Extracted material section start

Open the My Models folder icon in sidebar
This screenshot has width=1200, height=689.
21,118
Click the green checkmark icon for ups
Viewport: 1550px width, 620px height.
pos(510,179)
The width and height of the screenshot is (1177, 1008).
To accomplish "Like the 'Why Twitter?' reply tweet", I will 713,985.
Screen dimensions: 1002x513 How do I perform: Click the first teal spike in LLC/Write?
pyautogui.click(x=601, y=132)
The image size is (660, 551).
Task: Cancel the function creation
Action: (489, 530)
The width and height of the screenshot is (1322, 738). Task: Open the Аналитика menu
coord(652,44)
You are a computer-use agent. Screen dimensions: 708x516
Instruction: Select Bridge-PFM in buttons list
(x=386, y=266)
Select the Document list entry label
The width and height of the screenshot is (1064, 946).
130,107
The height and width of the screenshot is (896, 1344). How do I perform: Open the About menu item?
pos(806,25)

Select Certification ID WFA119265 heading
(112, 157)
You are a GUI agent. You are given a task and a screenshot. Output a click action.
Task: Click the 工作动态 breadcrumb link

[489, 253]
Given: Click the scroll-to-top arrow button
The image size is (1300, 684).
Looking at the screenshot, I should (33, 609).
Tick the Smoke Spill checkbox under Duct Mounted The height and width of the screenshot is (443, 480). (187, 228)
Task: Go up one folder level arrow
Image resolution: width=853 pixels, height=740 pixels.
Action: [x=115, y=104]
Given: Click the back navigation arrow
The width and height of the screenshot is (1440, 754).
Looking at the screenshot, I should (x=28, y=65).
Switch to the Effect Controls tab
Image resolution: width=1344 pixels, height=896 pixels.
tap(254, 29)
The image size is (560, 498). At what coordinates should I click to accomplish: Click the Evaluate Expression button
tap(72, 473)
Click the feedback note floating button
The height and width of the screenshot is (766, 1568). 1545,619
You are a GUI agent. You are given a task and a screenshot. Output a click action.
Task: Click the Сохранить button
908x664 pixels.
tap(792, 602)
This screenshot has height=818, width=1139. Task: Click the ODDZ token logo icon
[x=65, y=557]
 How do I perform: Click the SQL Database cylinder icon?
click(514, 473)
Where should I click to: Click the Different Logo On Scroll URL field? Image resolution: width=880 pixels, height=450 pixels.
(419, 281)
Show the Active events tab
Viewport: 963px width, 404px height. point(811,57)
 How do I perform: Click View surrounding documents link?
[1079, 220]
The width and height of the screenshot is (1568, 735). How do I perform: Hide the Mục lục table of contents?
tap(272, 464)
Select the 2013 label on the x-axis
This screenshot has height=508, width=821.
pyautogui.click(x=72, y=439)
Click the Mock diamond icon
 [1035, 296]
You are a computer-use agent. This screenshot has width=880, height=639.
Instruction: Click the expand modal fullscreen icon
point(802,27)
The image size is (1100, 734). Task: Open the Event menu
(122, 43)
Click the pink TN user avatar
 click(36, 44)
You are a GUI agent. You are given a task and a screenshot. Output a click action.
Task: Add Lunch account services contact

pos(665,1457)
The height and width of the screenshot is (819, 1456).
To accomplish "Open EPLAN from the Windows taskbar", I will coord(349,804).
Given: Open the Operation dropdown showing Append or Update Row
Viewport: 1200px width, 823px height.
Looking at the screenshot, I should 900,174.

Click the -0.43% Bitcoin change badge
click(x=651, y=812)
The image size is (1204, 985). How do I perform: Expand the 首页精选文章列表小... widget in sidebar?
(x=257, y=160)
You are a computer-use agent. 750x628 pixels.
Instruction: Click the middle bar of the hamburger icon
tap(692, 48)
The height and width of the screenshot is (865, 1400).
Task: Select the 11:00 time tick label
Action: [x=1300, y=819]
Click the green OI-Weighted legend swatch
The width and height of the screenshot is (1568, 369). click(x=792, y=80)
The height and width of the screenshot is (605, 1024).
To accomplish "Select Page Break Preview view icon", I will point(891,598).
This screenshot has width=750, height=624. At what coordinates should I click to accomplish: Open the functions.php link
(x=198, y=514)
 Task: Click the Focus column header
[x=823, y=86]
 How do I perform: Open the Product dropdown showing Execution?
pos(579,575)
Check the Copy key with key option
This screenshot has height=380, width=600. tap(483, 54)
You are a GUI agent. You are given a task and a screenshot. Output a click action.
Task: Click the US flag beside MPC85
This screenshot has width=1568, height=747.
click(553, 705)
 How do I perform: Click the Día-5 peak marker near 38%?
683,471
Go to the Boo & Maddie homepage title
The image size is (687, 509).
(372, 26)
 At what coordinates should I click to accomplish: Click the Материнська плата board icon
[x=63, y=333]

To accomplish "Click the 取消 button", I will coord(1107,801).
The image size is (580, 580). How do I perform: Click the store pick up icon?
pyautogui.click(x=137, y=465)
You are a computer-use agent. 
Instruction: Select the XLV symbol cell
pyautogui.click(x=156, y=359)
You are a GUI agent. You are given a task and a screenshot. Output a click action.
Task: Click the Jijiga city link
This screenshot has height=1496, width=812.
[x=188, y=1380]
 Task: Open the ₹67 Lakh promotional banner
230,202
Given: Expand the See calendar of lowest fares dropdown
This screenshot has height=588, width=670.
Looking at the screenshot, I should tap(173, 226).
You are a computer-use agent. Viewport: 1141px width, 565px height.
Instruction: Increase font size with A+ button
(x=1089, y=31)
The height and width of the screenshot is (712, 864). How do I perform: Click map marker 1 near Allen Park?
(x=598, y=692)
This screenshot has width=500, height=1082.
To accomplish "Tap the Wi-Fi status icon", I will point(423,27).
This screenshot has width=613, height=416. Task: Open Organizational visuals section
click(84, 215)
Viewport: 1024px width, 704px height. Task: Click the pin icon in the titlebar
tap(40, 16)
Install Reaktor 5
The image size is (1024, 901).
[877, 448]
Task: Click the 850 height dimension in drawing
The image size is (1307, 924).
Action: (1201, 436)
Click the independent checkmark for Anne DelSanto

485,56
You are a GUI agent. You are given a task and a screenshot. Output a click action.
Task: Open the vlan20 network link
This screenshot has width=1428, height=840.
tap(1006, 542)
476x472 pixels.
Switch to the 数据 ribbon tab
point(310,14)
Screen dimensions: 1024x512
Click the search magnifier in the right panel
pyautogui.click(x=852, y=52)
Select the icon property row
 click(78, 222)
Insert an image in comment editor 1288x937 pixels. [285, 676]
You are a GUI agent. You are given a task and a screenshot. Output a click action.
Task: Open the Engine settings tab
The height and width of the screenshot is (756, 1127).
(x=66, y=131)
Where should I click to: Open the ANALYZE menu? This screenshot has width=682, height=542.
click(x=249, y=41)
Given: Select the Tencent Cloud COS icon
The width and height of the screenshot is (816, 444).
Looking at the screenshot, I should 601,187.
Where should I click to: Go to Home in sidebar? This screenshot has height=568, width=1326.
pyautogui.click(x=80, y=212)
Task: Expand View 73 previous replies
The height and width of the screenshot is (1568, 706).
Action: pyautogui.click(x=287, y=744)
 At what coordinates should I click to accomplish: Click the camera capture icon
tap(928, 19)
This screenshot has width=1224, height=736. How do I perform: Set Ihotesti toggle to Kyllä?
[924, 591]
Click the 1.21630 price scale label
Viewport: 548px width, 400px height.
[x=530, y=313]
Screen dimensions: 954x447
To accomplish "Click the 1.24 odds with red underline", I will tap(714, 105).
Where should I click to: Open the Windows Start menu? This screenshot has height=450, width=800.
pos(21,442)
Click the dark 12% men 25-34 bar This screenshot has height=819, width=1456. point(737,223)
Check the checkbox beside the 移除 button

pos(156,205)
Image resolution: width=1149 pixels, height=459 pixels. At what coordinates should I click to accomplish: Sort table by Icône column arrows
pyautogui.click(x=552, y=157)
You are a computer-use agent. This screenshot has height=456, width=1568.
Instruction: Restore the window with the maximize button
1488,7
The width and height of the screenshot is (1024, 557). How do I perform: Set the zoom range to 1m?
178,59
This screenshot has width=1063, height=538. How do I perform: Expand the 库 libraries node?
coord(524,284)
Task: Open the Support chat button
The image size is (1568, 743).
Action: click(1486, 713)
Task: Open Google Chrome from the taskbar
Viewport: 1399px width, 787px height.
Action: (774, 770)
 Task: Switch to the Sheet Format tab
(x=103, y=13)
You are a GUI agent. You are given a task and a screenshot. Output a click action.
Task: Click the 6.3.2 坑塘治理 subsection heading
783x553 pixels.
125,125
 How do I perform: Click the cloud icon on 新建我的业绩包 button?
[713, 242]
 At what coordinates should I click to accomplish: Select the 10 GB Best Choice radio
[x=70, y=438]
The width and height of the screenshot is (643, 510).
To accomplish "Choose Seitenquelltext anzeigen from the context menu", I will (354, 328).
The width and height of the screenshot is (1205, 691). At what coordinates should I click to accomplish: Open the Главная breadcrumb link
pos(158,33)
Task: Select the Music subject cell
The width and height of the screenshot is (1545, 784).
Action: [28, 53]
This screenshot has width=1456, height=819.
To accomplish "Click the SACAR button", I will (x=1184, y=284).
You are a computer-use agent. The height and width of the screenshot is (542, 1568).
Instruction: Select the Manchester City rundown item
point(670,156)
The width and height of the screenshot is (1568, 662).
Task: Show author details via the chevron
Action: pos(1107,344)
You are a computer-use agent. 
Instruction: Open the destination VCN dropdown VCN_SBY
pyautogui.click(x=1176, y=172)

Extracted material section end

● **Work to complete**
Scan the records above for the lines holding "Click the pink TN user avatar" and "Given: Open the". Transcribe those two and every line between them word for word, and no others.

● **Task solution**
Click the pink TN user avatar
 click(36, 44)
You are a GUI agent. You are given a task and a screenshot. Output a click action.
Task: Add Lunch account services contact

pos(665,1457)
The height and width of the screenshot is (819, 1456).
To accomplish "Open EPLAN from the Windows taskbar", I will coord(349,804).
Given: Open the Operation dropdown showing Append or Update Row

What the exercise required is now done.